MİSAFİR
Bir yere veya birinin evine ziyaret etmek veya kısa bir süre kalmak için gelen kimse. Konuk.
Misafirlik, üç günden fazla olmayıp, saatlik gibi de olmayan süreler içindir. Akrabana, arkadaşına, dostuna bir öğleden sonra veya bir akşam sohbet edip paylaşmak için misafir olunur. Uzak mesafelerde bir iki gün yatılı kalınarak da misafir olunur.

İki türlü misafirliğe gidilebilir. Haber verilip gidilecek kişinin o saatte uygun olup olmadığı sorulur. Uygun ise gidilir. İllaki misafir olunacaksa onun uygun olacağı saatte gidilir. Bu örf adet ve geleneklerimize göre misafir olma ve kabul etme şeklidir. İkinci misafir olma şekli de, hiç haber vermeden, istediğin saatte, karşıdaki kişinin/ailenin müsait olup olmadığını sormadan gelip kapıyı çalıp misafir kabul eder misiniz demek. Buna “çat kapı” misafir olmak deniyor.

- Sağlanan bilgiler
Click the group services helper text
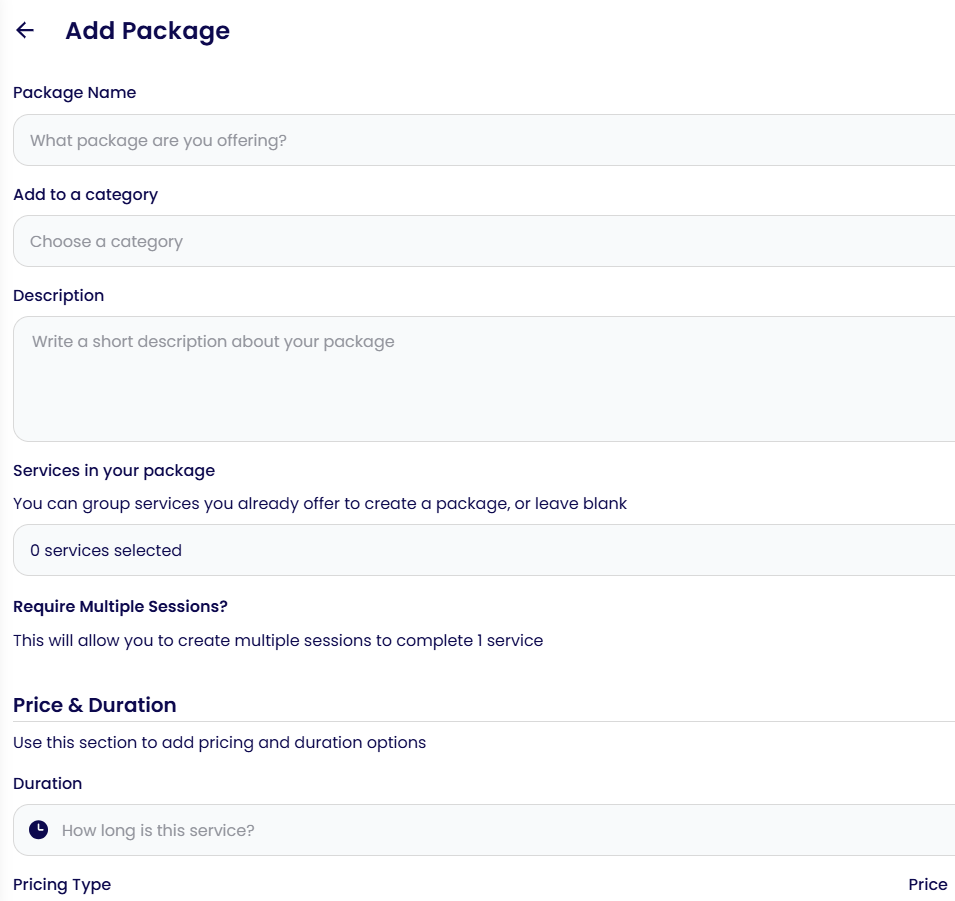The image size is (955, 901). tap(320, 504)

- Görev
Misafirlik konulu metinden, "İki türlü misafirliğe" sözcükleriyle açılıp "misafir olmak deniyor." sözcükleriyle kapanan bölümü hiçbir değişiklik yapmadan çıkarınız.

- Alıştırma çıktısı
İki türlü misafirliğe gidilebilir. Haber verilip gidilecek kişinin o saatte uygun olup olmadığı sorulur. Uygun ise gidilir. İllaki misafir olunacaksa onun uygun olacağı saatte gidilir. Bu örf adet ve geleneklerimize göre misafir olma ve kabul etme şeklidir. İkinci misafir olma şekli de, hiç haber vermeden, istediğin saatte, karşıdaki kişinin/ailenin müsait olup olmadığını sormadan gelip kapıyı çalıp misafir kabul eder misiniz demek. Buna “çat kapı” misafir olmak deniyor.